### TRY IT
Copy the lines below verbatim, beginning with the line that includes "Given: Click the 五、中标信息 section heading" and continuing to the end; leave out everything before it.

### GIVEN INFORMATION
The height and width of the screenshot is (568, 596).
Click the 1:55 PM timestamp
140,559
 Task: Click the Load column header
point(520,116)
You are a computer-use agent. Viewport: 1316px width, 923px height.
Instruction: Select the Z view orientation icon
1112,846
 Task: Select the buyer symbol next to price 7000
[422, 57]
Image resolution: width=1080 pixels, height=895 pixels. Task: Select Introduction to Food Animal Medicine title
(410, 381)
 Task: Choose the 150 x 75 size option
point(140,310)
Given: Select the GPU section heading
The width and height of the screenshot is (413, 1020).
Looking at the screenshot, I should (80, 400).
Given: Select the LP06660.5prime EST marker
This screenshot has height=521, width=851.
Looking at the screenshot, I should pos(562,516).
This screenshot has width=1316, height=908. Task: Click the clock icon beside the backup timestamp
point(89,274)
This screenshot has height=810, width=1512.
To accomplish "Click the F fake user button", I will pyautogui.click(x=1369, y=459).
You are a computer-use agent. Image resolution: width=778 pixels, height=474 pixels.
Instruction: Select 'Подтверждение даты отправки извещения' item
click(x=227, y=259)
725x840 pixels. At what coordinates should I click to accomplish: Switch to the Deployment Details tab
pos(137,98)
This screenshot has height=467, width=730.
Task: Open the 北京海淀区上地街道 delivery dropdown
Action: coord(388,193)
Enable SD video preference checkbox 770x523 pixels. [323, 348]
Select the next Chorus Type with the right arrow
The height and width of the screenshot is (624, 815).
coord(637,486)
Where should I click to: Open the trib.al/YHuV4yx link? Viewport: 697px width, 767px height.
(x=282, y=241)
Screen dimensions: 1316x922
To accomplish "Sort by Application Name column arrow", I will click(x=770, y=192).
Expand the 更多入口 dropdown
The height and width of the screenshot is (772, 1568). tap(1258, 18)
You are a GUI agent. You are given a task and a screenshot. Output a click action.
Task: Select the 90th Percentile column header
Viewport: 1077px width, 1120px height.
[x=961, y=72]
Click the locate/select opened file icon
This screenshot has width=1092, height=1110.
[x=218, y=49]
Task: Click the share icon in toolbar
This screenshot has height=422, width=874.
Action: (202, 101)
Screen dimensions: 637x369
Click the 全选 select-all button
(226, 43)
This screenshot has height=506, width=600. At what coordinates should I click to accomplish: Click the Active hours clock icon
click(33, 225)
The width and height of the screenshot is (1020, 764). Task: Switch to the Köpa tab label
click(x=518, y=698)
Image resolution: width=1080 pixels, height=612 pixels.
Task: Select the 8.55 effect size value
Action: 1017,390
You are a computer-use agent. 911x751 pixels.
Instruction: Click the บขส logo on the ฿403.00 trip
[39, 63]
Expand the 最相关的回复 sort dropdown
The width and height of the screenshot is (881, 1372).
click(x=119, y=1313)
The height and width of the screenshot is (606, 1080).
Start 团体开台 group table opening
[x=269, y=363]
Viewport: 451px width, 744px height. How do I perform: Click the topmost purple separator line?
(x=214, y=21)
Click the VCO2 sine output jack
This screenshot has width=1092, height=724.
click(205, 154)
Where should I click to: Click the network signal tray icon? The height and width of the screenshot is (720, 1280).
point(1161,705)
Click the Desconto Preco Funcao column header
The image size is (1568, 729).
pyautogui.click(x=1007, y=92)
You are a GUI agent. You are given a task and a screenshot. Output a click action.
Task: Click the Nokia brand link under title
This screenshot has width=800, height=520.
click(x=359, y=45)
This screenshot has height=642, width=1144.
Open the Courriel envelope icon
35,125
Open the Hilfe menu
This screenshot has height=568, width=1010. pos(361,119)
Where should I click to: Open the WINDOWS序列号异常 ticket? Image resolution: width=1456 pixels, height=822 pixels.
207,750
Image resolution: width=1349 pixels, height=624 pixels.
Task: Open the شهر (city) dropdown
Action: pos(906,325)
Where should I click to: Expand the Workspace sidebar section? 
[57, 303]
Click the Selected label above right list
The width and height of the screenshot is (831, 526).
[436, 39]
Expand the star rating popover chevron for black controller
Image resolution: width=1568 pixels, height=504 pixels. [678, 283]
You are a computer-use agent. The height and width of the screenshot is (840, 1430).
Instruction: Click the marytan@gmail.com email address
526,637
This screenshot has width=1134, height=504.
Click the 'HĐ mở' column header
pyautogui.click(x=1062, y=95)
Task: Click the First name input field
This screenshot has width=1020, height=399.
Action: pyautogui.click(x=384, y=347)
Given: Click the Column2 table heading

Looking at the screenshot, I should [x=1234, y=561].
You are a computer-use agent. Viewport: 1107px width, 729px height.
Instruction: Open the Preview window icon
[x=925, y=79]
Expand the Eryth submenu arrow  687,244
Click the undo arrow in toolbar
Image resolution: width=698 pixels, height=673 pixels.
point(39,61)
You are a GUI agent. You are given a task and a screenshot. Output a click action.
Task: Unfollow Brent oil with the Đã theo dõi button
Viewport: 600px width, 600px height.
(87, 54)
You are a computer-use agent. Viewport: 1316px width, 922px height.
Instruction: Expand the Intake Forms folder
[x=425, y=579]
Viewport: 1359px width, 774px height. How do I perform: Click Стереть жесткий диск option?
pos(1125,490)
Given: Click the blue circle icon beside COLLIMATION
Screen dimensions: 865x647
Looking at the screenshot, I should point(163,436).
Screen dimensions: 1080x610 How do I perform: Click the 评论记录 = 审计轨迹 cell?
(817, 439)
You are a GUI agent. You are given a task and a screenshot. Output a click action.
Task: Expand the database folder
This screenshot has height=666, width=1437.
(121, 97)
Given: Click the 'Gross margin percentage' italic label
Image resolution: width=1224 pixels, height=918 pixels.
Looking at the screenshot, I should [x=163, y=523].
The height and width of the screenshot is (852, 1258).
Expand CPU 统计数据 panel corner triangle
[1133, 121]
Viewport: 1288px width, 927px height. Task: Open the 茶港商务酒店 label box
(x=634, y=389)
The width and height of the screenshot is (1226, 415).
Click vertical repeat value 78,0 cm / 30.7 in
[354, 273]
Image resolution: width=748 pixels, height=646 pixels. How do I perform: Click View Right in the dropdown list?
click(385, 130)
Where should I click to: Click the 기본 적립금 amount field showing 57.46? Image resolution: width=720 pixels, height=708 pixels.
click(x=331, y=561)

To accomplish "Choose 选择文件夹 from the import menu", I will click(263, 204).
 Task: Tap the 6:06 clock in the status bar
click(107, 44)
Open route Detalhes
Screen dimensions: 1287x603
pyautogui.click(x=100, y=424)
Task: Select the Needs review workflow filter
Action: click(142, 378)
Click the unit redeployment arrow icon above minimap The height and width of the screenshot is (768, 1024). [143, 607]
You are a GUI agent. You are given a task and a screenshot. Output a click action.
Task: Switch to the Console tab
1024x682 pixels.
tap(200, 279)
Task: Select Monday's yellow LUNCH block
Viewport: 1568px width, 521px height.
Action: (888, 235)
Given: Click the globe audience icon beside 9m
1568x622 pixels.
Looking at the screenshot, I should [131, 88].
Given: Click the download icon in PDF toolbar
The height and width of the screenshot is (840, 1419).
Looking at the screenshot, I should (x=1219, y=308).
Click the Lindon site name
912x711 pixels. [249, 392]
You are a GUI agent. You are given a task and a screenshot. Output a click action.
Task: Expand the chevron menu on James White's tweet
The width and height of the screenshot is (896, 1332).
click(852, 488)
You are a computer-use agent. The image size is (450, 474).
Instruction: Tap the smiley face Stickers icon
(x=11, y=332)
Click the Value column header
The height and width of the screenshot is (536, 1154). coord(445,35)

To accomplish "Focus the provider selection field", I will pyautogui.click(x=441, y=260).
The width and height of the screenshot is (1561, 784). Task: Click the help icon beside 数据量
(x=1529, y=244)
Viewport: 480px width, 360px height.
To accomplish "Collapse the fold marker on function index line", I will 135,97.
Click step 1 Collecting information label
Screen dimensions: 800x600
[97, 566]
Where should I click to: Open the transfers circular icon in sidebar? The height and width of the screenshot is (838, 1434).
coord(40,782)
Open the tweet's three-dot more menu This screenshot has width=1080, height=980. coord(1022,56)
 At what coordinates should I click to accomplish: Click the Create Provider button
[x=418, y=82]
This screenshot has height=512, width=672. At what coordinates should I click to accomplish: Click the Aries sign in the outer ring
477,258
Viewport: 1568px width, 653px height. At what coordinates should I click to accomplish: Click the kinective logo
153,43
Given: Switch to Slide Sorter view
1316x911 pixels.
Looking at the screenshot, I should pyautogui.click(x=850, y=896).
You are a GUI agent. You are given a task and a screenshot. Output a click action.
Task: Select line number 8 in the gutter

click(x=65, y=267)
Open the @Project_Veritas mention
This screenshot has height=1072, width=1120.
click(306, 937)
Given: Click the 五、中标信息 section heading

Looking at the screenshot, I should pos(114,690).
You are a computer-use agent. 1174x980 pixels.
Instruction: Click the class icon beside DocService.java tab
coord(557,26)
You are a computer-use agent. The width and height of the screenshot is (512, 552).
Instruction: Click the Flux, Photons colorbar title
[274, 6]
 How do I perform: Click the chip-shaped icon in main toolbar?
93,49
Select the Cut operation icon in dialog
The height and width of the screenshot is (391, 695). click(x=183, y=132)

### RESPONSE TO THE EXERCISE
Given: Click the 五、中标信息 section heading

Looking at the screenshot, I should pos(114,690).
You are a computer-use agent. 1174x980 pixels.
Instruction: Click the class icon beside DocService.java tab
coord(557,26)
You are a computer-use agent. The width and height of the screenshot is (512, 552).
Instruction: Click the Flux, Photons colorbar title
[274, 6]
 How do I perform: Click the chip-shaped icon in main toolbar?
93,49
Select the Cut operation icon in dialog
The height and width of the screenshot is (391, 695). click(x=183, y=132)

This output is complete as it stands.